# [What is asked]
Write out the listing below line for line, with no changes.

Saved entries
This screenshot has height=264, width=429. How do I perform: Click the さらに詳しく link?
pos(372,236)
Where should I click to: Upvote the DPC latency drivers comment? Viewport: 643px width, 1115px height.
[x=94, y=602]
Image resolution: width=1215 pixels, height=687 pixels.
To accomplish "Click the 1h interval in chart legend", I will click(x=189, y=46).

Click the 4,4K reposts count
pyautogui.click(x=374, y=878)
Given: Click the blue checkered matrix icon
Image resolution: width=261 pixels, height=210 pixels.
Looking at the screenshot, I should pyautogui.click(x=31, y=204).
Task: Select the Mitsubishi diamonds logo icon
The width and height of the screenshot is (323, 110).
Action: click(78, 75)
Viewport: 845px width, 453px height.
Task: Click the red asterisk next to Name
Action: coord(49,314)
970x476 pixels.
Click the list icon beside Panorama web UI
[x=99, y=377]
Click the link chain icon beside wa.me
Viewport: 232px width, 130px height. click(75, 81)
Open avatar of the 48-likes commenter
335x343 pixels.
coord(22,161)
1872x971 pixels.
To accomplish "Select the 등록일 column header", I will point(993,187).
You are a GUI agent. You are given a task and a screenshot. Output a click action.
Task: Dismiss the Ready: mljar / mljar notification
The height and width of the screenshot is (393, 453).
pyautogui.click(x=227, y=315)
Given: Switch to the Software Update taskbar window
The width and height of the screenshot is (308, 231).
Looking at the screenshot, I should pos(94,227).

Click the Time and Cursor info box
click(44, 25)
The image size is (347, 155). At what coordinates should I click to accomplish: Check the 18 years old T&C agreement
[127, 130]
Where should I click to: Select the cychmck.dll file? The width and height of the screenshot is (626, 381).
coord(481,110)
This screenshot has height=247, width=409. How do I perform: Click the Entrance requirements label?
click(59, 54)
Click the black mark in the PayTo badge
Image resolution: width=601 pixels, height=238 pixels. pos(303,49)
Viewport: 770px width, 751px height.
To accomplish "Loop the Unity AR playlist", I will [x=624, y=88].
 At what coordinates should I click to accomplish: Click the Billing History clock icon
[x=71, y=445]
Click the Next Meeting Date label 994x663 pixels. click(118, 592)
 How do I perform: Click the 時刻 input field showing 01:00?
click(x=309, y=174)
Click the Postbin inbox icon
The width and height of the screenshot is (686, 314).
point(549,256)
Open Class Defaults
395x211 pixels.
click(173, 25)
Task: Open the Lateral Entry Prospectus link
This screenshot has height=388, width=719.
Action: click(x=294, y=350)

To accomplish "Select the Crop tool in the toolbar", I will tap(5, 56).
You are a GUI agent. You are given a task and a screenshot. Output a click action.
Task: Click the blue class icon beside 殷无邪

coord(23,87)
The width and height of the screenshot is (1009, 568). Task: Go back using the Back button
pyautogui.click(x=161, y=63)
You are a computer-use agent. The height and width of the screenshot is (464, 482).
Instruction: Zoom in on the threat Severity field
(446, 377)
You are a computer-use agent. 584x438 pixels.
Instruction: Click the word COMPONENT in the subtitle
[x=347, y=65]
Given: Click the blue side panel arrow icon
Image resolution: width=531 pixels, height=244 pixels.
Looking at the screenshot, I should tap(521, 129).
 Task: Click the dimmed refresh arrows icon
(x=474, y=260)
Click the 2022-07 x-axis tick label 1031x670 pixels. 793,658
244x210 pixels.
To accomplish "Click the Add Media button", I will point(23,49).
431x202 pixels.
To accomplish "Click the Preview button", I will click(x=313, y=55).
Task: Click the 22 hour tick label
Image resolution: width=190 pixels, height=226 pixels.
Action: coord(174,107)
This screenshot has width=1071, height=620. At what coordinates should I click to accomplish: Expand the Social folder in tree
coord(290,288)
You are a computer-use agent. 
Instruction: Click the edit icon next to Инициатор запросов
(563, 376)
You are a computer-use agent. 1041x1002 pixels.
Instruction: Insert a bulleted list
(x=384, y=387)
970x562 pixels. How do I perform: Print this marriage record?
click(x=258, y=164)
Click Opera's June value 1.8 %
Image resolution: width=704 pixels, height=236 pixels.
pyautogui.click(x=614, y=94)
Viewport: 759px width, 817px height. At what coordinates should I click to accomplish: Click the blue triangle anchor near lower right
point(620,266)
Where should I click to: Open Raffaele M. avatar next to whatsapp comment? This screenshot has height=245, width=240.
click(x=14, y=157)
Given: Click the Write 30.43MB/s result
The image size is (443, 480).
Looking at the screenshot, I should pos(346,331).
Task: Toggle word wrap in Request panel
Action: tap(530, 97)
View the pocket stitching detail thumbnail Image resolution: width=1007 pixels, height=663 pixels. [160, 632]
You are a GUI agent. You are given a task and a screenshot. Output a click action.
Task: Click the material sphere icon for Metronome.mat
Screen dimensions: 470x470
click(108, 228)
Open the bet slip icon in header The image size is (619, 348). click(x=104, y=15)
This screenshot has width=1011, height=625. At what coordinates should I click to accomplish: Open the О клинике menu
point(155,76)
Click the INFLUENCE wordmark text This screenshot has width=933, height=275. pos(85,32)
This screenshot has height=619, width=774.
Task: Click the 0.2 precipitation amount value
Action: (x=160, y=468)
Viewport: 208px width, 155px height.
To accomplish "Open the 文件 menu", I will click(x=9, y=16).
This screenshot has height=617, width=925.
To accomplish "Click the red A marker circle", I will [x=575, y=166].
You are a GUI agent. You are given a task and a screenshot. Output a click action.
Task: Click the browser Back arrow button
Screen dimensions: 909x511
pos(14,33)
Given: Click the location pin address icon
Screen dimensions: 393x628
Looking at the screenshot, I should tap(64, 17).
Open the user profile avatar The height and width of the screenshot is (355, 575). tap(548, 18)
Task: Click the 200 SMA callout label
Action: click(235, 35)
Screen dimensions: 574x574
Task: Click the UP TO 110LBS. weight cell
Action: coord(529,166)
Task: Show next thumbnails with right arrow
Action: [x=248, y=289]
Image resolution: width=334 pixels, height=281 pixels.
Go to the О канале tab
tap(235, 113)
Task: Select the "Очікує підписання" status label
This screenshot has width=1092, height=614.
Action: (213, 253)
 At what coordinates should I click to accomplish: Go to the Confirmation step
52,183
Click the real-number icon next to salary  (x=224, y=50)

# [Complete response]
This screenshot has height=264, width=429. How do I perform: Click the さらに詳しく link?
pos(372,236)
Where should I click to: Upvote the DPC latency drivers comment? Viewport: 643px width, 1115px height.
[x=94, y=602]
Image resolution: width=1215 pixels, height=687 pixels.
To accomplish "Click the 1h interval in chart legend", I will click(x=189, y=46).

Click the 4,4K reposts count
pyautogui.click(x=374, y=878)
Given: Click the blue checkered matrix icon
Image resolution: width=261 pixels, height=210 pixels.
Looking at the screenshot, I should pyautogui.click(x=31, y=204).
Task: Select the Mitsubishi diamonds logo icon
The width and height of the screenshot is (323, 110).
Action: click(78, 75)
Viewport: 845px width, 453px height.
Task: Click the red asterisk next to Name
Action: coord(49,314)
970x476 pixels.
Click the list icon beside Panorama web UI
[x=99, y=377]
Click the link chain icon beside wa.me
Viewport: 232px width, 130px height. click(75, 81)
Open avatar of the 48-likes commenter
335x343 pixels.
coord(22,161)
1872x971 pixels.
To accomplish "Select the 등록일 column header", I will point(993,187).
You are a GUI agent. You are given a task and a screenshot. Output a click action.
Task: Dismiss the Ready: mljar / mljar notification
The height and width of the screenshot is (393, 453).
pyautogui.click(x=227, y=315)
Given: Switch to the Software Update taskbar window
The width and height of the screenshot is (308, 231).
Looking at the screenshot, I should pos(94,227).

Click the Time and Cursor info box
click(44, 25)
The image size is (347, 155). At what coordinates should I click to accomplish: Check the 18 years old T&C agreement
[127, 130]
Where should I click to: Select the cychmck.dll file? The width and height of the screenshot is (626, 381).
coord(481,110)
This screenshot has height=247, width=409. How do I perform: Click the Entrance requirements label?
click(59, 54)
Click the black mark in the PayTo badge
Image resolution: width=601 pixels, height=238 pixels. pos(303,49)
Viewport: 770px width, 751px height.
To accomplish "Loop the Unity AR playlist", I will [x=624, y=88].
 At what coordinates should I click to accomplish: Click the Billing History clock icon
[x=71, y=445]
Click the Next Meeting Date label 994x663 pixels. click(118, 592)
 How do I perform: Click the 時刻 input field showing 01:00?
click(x=309, y=174)
Click the Postbin inbox icon
The width and height of the screenshot is (686, 314).
point(549,256)
Open Class Defaults
395x211 pixels.
click(173, 25)
Task: Open the Lateral Entry Prospectus link
This screenshot has height=388, width=719.
Action: click(x=294, y=350)

To accomplish "Select the Crop tool in the toolbar", I will tap(5, 56).
You are a GUI agent. You are given a task and a screenshot. Output a click action.
Task: Click the blue class icon beside 殷无邪

coord(23,87)
The width and height of the screenshot is (1009, 568). Task: Go back using the Back button
pyautogui.click(x=161, y=63)
You are a computer-use agent. The height and width of the screenshot is (464, 482).
Instruction: Zoom in on the threat Severity field
(446, 377)
You are a computer-use agent. 584x438 pixels.
Instruction: Click the word COMPONENT in the subtitle
[x=347, y=65]
Given: Click the blue side panel arrow icon
Image resolution: width=531 pixels, height=244 pixels.
Looking at the screenshot, I should tap(521, 129).
 Task: Click the dimmed refresh arrows icon
(x=474, y=260)
Click the 2022-07 x-axis tick label 1031x670 pixels. 793,658
244x210 pixels.
To accomplish "Click the Add Media button", I will point(23,49).
431x202 pixels.
To accomplish "Click the Preview button", I will click(x=313, y=55).
Task: Click the 22 hour tick label
Image resolution: width=190 pixels, height=226 pixels.
Action: coord(174,107)
This screenshot has width=1071, height=620. At what coordinates should I click to accomplish: Expand the Social folder in tree
coord(290,288)
You are a computer-use agent. 
Instruction: Click the edit icon next to Инициатор запросов
(563, 376)
You are a computer-use agent. 1041x1002 pixels.
Instruction: Insert a bulleted list
(x=384, y=387)
970x562 pixels. How do I perform: Print this marriage record?
click(x=258, y=164)
Click Opera's June value 1.8 %
Image resolution: width=704 pixels, height=236 pixels.
pyautogui.click(x=614, y=94)
Viewport: 759px width, 817px height. At what coordinates should I click to accomplish: Click the blue triangle anchor near lower right
point(620,266)
Where should I click to: Open Raffaele M. avatar next to whatsapp comment? This screenshot has height=245, width=240.
click(x=14, y=157)
Given: Click the Write 30.43MB/s result
The image size is (443, 480).
Looking at the screenshot, I should pos(346,331).
Task: Toggle word wrap in Request panel
Action: tap(530, 97)
View the pocket stitching detail thumbnail Image resolution: width=1007 pixels, height=663 pixels. [160, 632]
You are a GUI agent. You are given a task and a screenshot. Output a click action.
Task: Click the material sphere icon for Metronome.mat
Screen dimensions: 470x470
click(108, 228)
Open the bet slip icon in header The image size is (619, 348). click(x=104, y=15)
This screenshot has width=1011, height=625. At what coordinates should I click to accomplish: Open the О клинике menu
point(155,76)
Click the INFLUENCE wordmark text This screenshot has width=933, height=275. pos(85,32)
This screenshot has height=619, width=774.
Task: Click the 0.2 precipitation amount value
Action: (x=160, y=468)
Viewport: 208px width, 155px height.
To accomplish "Open the 文件 menu", I will click(x=9, y=16).
This screenshot has height=617, width=925.
To accomplish "Click the red A marker circle", I will [x=575, y=166].
You are a GUI agent. You are given a task and a screenshot. Output a click action.
Task: Click the browser Back arrow button
Screen dimensions: 909x511
pos(14,33)
Given: Click the location pin address icon
Screen dimensions: 393x628
Looking at the screenshot, I should tap(64, 17).
Open the user profile avatar The height and width of the screenshot is (355, 575). tap(548, 18)
Task: Click the 200 SMA callout label
Action: click(235, 35)
Screen dimensions: 574x574
Task: Click the UP TO 110LBS. weight cell
Action: coord(529,166)
Task: Show next thumbnails with right arrow
Action: [x=248, y=289]
Image resolution: width=334 pixels, height=281 pixels.
Go to the О канале tab
tap(235, 113)
Task: Select the "Очікує підписання" status label
This screenshot has width=1092, height=614.
Action: (213, 253)
 At what coordinates should I click to accomplish: Go to the Confirmation step
52,183
Click the real-number icon next to salary  (x=224, y=50)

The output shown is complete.